*TASK GOAL*: Print the listing below line for line, without changing any character.

*SUPPLIED RECORDS*:

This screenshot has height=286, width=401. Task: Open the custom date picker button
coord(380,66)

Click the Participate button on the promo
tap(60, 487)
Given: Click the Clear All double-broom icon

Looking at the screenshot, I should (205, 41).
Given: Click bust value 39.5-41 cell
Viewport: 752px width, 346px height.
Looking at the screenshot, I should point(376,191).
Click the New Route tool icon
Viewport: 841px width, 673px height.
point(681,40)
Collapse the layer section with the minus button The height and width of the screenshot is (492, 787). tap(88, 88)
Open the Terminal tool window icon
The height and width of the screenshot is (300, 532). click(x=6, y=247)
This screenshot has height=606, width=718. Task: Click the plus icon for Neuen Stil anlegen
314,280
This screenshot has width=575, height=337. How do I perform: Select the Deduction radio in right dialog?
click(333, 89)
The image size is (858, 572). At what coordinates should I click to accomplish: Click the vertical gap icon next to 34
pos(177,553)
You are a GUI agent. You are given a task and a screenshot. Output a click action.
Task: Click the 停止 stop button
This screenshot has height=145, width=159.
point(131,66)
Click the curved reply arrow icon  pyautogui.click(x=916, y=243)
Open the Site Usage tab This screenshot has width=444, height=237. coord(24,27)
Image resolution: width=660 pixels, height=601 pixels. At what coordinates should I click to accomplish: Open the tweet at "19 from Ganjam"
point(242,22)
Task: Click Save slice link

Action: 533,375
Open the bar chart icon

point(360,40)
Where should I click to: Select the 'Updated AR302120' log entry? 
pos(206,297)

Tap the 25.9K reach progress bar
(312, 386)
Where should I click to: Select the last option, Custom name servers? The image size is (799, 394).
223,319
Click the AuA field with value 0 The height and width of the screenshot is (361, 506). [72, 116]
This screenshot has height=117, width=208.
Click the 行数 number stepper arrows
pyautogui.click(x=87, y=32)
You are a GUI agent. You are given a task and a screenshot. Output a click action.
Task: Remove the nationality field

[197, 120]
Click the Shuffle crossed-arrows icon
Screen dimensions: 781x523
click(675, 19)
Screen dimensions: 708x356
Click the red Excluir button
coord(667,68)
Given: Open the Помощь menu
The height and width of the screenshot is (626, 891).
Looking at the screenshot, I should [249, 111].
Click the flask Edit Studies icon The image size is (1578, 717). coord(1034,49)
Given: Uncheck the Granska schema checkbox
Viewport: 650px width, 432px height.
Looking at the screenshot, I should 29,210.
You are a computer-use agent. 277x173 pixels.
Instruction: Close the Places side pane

*WORKED SOLUTION*:
This screenshot has height=286, width=401. Task: Open the custom date picker button
coord(380,66)

Click the Participate button on the promo
tap(60, 487)
Given: Click the Clear All double-broom icon

Looking at the screenshot, I should (205, 41).
Given: Click bust value 39.5-41 cell
Viewport: 752px width, 346px height.
Looking at the screenshot, I should point(376,191).
Click the New Route tool icon
Viewport: 841px width, 673px height.
point(681,40)
Collapse the layer section with the minus button The height and width of the screenshot is (492, 787). tap(88, 88)
Open the Terminal tool window icon
The height and width of the screenshot is (300, 532). click(x=6, y=247)
This screenshot has height=606, width=718. Task: Click the plus icon for Neuen Stil anlegen
314,280
This screenshot has width=575, height=337. How do I perform: Select the Deduction radio in right dialog?
click(333, 89)
The image size is (858, 572). At what coordinates should I click to accomplish: Click the vertical gap icon next to 34
pos(177,553)
You are a GUI agent. You are given a task and a screenshot. Output a click action.
Task: Click the 停止 stop button
This screenshot has height=145, width=159.
point(131,66)
Click the curved reply arrow icon  pyautogui.click(x=916, y=243)
Open the Site Usage tab This screenshot has width=444, height=237. coord(24,27)
Image resolution: width=660 pixels, height=601 pixels. At what coordinates should I click to accomplish: Open the tweet at "19 from Ganjam"
point(242,22)
Task: Click Save slice link

Action: 533,375
Open the bar chart icon

point(360,40)
Where should I click to: Select the 'Updated AR302120' log entry? 
pos(206,297)

Tap the 25.9K reach progress bar
(312, 386)
Where should I click to: Select the last option, Custom name servers? The image size is (799, 394).
223,319
Click the AuA field with value 0 The height and width of the screenshot is (361, 506). [72, 116]
This screenshot has height=117, width=208.
Click the 行数 number stepper arrows
pyautogui.click(x=87, y=32)
You are a GUI agent. You are given a task and a screenshot. Output a click action.
Task: Remove the nationality field

[197, 120]
Click the Shuffle crossed-arrows icon
Screen dimensions: 781x523
click(675, 19)
Screen dimensions: 708x356
Click the red Excluir button
coord(667,68)
Given: Open the Помощь menu
The height and width of the screenshot is (626, 891).
Looking at the screenshot, I should [249, 111].
Click the flask Edit Studies icon The image size is (1578, 717). coord(1034,49)
Given: Uncheck the Granska schema checkbox
Viewport: 650px width, 432px height.
Looking at the screenshot, I should 29,210.
You are a computer-use agent. 277x173 pixels.
Instruction: Close the Places side pane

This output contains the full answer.